Graph (dolfinx::graph
)
Adjacency list
-
template<typename T>
class dolfinx::graph::AdjacencyList This class provides a static adjacency list data structure. It is commonly used to store directed graphs. For each node in the contiguous list of nodes [0, 1, 2, …, n) it stores the connected nodes. The representation is strictly local, i.e. it is not parallel aware.
Public Functions
-
inline explicit AdjacencyList(const std::int32_t n)
Construct trivial adjacency list where each of the n nodes is connected to itself.
- Parameters
n – [in] Number of nodes
-
template<typename U, typename V, typename = std::enable_if_t<std::is_same<std::vector<T>, std::decay_t<U>>::value && std::is_same<std::vector<std::int32_t>, std::decay_t<V>>::value>>
inline AdjacencyList(U &&data, V &&offsets) Construct adjacency list from arrays of data.
- Parameters
data – [in] Adjacency array
offsets – [in] The index to the adjacency list in the data array for node i
-
template<typename X>
inline explicit AdjacencyList(const std::vector<X> &data) Set all connections for all entities (T is a ‘2D’ container, e.g. a
std::vector<<std::vector<std::size_t>>
,std::vector<<std::set<std::size_t>>
, etc).- Parameters
data – [in] Adjacency list data, where
std::next(data, i)
points to the container of edges for nodei
.
-
AdjacencyList(const AdjacencyList &list) = default
Copy constructor.
-
AdjacencyList(AdjacencyList &&list) = default
Move constructor.
-
~AdjacencyList() = default
Destructor.
-
AdjacencyList &operator=(const AdjacencyList &list) = default
Assignment operator.
-
AdjacencyList &operator=(AdjacencyList &&list) = default
Move assignment operator.
-
inline bool operator==(const AdjacencyList &list) const
Equality operator.
- Returns
True is the adjacency lists are equal
-
inline std::int32_t num_nodes() const
Get the number of nodes.
- Returns
The number of nodes in the adjacency list
-
inline int num_links(int node) const
Number of connections for given node.
- Parameters
node – [in] Node index
- Returns
The number of outgoing links (edges) from the node
-
inline xtl::span<T> links(int node)
Get the links (edges) for given node.
- Parameters
node – [in] Node index
- Returns
Array of outgoing links for the node. The length will be AdjacencyList::num_links(node).
-
inline xtl::span<const T> links(int node) const
Get the links (edges) for given node (const version)
- Parameters
node – [in] Node index
- Returns
Array of outgoing links for the node. The length will be AdjacencyList:num_links(node).
-
inline const std::vector<T> &array() const
Return contiguous array of links for all nodes (const version)
-
inline const std::vector<std::int32_t> &offsets() const
Offset for each node in array() (const version)
-
inline std::string str() const
Informal string representation (pretty-print)
- Returns
String representation of the adjacency list
-
inline explicit AdjacencyList(const std::int32_t n)
Adjacency list builders
-
template<typename U>
AdjacencyList<typename U::value_type> dolfinx::graph::regular_adjacency_list(U &&data, int degree) Construct a constant degree (valency) adjacency list.

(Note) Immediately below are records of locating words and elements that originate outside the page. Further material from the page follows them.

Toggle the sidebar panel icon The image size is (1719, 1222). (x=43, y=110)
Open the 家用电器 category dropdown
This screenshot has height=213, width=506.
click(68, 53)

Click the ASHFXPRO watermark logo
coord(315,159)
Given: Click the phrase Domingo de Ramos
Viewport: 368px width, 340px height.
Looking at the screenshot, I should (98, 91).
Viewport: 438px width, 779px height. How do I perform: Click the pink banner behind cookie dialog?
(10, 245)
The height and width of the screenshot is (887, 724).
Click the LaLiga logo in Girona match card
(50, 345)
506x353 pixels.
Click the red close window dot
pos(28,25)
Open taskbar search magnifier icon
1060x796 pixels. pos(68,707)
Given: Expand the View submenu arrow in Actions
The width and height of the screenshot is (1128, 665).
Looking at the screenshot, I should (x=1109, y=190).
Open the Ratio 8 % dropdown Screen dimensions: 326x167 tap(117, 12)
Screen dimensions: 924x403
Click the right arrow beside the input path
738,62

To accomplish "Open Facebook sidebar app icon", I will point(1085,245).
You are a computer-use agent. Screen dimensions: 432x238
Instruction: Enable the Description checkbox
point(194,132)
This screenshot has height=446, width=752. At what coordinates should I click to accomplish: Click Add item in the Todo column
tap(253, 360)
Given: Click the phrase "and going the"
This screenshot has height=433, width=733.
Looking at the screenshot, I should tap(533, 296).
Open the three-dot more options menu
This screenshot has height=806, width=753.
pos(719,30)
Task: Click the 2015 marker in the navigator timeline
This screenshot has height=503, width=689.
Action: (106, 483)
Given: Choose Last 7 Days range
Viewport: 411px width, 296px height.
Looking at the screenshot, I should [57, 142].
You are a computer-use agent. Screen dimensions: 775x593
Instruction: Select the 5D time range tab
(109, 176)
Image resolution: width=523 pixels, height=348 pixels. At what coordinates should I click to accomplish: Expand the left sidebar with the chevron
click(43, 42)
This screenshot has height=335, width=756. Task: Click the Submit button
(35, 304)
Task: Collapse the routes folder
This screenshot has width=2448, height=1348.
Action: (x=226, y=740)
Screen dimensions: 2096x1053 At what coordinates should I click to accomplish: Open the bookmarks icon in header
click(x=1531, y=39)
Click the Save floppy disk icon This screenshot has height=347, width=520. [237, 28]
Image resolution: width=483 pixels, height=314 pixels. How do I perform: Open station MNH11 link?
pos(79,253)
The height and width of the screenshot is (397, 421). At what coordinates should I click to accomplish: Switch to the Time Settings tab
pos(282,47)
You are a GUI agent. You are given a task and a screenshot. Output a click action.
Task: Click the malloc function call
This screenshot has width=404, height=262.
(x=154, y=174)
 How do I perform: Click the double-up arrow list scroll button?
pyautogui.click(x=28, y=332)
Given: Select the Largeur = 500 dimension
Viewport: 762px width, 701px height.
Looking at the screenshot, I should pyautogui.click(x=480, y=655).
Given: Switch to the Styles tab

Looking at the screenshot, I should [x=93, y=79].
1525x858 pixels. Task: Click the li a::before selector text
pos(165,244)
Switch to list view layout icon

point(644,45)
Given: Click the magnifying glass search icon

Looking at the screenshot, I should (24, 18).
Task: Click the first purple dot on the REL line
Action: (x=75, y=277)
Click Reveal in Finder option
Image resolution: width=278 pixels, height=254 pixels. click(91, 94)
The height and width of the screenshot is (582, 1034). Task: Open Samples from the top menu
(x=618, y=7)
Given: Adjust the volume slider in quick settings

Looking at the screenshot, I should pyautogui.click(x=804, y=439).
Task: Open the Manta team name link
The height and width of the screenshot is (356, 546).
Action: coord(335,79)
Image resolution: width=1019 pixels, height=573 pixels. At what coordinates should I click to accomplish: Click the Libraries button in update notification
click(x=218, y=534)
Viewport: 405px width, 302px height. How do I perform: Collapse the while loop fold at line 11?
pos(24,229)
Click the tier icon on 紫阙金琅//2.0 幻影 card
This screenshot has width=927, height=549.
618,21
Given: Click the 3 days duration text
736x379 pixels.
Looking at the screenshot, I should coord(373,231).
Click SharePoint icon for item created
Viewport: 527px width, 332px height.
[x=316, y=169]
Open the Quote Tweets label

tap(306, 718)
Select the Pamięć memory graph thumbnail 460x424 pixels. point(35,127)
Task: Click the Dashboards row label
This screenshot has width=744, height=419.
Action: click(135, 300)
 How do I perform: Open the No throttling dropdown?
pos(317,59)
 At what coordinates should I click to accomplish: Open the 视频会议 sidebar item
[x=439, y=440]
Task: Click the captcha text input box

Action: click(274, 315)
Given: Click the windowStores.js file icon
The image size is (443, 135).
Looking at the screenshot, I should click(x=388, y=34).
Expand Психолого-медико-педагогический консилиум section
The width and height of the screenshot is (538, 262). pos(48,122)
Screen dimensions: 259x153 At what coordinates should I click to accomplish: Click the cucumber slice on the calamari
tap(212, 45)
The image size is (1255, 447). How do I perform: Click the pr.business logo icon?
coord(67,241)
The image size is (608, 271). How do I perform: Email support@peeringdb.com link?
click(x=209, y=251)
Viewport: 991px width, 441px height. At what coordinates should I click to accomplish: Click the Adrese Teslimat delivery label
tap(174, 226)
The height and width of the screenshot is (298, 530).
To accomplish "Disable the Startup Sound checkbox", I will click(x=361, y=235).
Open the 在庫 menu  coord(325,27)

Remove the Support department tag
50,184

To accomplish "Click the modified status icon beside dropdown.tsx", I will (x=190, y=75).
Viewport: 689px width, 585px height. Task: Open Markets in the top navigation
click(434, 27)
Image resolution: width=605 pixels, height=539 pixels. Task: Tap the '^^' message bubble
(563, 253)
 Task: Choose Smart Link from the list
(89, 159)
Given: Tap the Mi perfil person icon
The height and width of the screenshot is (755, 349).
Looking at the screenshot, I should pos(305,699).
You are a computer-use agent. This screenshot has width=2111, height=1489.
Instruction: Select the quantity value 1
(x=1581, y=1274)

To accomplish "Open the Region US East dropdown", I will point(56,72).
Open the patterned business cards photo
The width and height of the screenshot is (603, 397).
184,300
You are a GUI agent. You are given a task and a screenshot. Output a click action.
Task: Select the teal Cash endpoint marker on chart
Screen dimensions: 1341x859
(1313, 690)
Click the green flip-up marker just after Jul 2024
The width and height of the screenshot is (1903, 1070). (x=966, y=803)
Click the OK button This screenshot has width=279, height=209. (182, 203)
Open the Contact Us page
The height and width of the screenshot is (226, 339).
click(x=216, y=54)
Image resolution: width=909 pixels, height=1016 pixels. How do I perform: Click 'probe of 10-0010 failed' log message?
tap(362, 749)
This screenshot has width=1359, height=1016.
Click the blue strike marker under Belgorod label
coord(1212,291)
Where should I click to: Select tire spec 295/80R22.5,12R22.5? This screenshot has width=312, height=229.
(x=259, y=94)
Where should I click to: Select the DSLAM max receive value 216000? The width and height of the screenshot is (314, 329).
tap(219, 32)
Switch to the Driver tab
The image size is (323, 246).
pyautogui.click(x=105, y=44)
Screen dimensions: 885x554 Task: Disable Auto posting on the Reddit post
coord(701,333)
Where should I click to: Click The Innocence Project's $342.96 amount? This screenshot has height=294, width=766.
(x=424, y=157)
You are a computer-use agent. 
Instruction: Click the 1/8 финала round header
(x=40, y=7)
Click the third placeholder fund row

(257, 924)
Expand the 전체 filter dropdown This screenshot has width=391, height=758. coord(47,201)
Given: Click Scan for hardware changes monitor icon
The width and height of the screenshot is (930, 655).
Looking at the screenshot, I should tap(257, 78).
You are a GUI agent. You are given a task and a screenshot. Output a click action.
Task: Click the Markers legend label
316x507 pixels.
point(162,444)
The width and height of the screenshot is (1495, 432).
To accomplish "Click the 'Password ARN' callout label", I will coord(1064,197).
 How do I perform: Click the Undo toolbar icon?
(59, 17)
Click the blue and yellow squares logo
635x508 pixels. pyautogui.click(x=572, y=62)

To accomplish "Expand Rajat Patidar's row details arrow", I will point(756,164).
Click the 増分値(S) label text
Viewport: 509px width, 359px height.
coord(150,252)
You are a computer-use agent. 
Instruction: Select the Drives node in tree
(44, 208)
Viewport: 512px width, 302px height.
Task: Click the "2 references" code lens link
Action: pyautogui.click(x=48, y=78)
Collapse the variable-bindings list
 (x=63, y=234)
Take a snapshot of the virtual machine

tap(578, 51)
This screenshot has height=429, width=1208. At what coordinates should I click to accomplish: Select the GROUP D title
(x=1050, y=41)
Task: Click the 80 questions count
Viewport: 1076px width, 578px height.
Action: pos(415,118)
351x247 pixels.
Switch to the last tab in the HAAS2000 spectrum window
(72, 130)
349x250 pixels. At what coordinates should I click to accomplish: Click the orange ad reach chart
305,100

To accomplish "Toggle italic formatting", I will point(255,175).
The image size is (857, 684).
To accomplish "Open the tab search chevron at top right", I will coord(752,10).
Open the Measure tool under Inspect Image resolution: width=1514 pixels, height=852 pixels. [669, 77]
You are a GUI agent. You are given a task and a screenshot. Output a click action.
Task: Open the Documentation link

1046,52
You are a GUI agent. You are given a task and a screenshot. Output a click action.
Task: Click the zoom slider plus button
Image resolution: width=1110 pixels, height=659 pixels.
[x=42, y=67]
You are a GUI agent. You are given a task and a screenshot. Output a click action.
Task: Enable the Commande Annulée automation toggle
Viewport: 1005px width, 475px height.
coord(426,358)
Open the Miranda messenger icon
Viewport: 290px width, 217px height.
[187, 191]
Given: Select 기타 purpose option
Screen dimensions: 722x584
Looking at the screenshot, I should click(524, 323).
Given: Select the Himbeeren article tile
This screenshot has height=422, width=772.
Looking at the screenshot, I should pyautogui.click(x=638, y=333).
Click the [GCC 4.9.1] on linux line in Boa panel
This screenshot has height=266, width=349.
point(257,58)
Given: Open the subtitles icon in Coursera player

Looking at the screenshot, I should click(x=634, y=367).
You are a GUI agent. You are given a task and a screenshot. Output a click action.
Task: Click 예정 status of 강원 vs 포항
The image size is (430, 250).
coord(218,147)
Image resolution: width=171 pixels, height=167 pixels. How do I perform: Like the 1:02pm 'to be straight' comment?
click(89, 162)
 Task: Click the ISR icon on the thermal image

A constant degree graph has the same number of edges for every node.
- Parameters
data – [in] Adjacency array
degree – [in] The number of (outgoing) edges for each node
- Returns
An adjacency list
-
template<typename T>
auto dolfinx::graph::create_adjacency_data(const xt::xtensor<T, 2> &array) Construct adjacency list data for a problem with a fixed number of links (edges) for each node.
- Parameters
array – [in] Two-dimensional array of adjacency data where matrix(i, j) is the jth neighbor of the ith node
- Returns
Adjacency list data and offset array
Re-ordering
-
std::vector<std::int32_t> dolfinx::graph::reorder_gps(const graph::AdjacencyList<std::int32_t> &graph)
Re-order a graph using the Gibbs-Poole-Stockmeyer algorithm.
The algorithm is described in
An Algorithm for Reducing the Bandwidth and Profile of a Sparse Matrix, SIAM Journal on Numerical Analysis, 13(2): 236-250, 1976, https://www.jstor.org/stable/2156090.
- Parameters
graph – [in] The graph to compute a re-ordering for
- Returns
Reordering array
map
, wheremap[i]
is the new index of nodei
Partitioning
-
AdjacencyList<std::int32_t> dolfinx::graph::partition_graph(MPI_Comm comm, int nparts, const AdjacencyList<std::int64_t> &local_graph, bool ghosting)
Partition graph across processes using the default graph partitioner.
- Parameters
comm – [in] MPI Communicator that the graph is distributed across
nparts – [in] Number of partitions to divide graph nodes into
local_graph – [in] Node connectivity graph
ghosting – [in] Flag to enable ghosting of the output node distribution
- Returns
Destination rank for each input node
-
graph::partition_fn dolfinx::graph::scotch::partitioner(scotch::strategy strategy = strategy::none, double imbalance = 0.025, int seed = 0)
Create a graph partitioning function that uses PT-SCOTCH.
- Parameters
strategy – [in] The SCOTCH strategy
imbalance – [in] The allowable imbalance (between 0 and 1). The smaller value the more balanced the partitioning must be.
seed – [in] Random number generator seed
- Returns
A graph partitioning function
-
graph::partition_fn dolfinx::graph::parmetis::partitioner(double imbalance = 1.02, std::array<int, 3> options = {1, 0, 5})
Create a graph partitioning function that uses ParMETIS.
- Parameters
imbalance – [in] Imbalance tolerance. See ParMETIS manual for details.
options – [in] The ParMETIS option. See ParMETIS manual for details.
-
graph::partition_fn dolfinx::graph::kahip::partitioner(int mode = 1, int seed = 1, double imbalance = 0.03, bool suppress_output = true)
Create a graph partitioning function that uses KaHIP.
- Parameters
mode – [in] The KaHiP partitioning mode (see https://github.com/KaHIP/KaHIP/blob/master/parallel/parallel_src/interface/parhip_interface.h)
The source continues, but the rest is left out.